Problem requirements –
Below are entries. Reproduce exactly the lines between the line holding "Click the Top highlights heading" and the line holding "Given: Click the scroll", inclusive, and only those.
____ The data
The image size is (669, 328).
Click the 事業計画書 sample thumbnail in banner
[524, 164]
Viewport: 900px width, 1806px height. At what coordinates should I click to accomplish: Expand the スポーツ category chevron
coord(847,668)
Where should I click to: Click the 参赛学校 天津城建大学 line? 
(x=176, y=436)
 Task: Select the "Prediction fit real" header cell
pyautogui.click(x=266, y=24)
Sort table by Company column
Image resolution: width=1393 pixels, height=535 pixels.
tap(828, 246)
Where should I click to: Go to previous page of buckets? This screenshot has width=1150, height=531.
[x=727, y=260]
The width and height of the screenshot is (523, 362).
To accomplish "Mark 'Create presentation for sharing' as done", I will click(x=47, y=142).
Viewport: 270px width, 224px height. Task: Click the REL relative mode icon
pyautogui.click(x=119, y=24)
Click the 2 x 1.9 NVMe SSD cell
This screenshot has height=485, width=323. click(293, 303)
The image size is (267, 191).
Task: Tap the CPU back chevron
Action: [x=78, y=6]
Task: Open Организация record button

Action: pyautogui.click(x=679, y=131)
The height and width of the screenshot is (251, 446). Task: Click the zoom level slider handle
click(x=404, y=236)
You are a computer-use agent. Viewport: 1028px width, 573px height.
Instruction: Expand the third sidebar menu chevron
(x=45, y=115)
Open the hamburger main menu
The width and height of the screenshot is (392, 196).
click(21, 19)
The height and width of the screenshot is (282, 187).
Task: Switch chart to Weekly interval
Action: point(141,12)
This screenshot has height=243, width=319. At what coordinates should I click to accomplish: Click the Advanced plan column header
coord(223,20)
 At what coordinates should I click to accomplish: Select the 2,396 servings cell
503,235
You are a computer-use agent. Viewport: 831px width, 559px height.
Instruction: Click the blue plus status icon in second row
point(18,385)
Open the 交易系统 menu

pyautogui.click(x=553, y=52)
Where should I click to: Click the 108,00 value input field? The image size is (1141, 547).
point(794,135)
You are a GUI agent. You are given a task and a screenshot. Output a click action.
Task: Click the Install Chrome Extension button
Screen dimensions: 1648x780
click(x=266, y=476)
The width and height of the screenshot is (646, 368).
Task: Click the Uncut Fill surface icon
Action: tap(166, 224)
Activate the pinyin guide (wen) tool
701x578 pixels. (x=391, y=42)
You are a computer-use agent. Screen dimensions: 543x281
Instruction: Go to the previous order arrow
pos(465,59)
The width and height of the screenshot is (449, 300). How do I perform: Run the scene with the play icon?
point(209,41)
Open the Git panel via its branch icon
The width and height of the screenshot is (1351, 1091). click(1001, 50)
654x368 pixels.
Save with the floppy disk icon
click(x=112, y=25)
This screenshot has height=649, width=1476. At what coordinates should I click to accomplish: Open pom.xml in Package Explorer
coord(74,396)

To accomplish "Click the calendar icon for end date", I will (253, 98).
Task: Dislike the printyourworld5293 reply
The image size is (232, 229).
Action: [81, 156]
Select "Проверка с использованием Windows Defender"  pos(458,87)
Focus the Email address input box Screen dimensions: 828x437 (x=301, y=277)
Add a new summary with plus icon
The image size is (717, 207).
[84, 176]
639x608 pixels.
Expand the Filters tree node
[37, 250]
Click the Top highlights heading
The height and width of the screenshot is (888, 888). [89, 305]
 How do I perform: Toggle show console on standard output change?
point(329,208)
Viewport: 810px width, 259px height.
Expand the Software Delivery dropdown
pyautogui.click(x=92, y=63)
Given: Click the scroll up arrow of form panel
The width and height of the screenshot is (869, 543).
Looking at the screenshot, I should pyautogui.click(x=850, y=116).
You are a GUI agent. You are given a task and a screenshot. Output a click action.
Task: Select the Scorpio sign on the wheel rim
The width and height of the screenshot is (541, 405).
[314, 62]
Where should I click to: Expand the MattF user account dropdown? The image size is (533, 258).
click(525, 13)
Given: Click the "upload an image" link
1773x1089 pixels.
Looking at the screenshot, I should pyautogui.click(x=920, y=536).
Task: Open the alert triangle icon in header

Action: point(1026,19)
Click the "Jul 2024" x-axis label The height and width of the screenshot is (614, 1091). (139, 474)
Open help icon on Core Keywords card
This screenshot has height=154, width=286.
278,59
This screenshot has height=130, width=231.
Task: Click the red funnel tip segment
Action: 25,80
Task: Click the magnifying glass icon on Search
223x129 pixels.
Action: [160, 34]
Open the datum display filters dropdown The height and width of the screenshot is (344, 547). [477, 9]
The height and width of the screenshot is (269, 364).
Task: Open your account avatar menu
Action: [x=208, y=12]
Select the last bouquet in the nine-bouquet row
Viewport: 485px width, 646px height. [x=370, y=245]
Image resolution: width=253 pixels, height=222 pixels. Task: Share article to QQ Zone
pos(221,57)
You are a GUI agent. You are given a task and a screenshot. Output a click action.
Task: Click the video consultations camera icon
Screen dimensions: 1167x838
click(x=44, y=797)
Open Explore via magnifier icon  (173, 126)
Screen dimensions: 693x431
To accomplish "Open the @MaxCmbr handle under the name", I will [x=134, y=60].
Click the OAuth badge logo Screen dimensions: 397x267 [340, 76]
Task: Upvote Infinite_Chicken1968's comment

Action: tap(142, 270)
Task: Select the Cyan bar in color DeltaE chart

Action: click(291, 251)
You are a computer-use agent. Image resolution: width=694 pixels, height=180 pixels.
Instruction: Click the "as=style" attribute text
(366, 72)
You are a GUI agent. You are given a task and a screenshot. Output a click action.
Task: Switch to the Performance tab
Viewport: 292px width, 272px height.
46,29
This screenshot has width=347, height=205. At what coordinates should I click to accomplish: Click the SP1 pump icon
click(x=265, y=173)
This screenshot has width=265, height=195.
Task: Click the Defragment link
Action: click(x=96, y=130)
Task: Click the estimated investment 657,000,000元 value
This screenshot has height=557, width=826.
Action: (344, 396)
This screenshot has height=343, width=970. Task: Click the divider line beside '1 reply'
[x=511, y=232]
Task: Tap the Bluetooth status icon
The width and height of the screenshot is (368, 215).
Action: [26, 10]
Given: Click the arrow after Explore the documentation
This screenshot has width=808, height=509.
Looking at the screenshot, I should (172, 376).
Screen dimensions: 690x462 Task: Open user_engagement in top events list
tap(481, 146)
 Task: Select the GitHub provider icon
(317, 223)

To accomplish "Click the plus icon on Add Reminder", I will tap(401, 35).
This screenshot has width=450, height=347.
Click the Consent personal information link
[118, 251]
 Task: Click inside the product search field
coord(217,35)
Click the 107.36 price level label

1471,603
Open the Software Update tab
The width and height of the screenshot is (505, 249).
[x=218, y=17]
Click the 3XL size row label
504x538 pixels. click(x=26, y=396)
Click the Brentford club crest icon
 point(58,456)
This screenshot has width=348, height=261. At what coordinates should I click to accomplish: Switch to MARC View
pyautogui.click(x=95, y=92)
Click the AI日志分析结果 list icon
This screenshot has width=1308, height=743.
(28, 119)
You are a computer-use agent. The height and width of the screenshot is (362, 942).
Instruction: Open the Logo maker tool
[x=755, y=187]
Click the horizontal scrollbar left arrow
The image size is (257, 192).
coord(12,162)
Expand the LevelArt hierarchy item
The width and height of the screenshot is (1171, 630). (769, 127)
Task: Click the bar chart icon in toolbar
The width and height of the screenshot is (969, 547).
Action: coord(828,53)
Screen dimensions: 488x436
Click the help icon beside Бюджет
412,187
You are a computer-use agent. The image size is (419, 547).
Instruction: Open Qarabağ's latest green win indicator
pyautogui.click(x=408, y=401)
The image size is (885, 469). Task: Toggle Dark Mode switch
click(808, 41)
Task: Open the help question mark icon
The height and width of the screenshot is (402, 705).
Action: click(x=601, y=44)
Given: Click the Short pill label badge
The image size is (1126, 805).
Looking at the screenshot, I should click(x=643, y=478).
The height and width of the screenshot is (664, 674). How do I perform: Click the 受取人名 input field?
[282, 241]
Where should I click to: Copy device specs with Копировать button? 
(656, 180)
________
Your response –
Click the Top highlights heading
The height and width of the screenshot is (888, 888). [89, 305]
 How do I perform: Toggle show console on standard output change?
point(329,208)
Viewport: 810px width, 259px height.
Expand the Software Delivery dropdown
pyautogui.click(x=92, y=63)
Given: Click the scroll up arrow of form panel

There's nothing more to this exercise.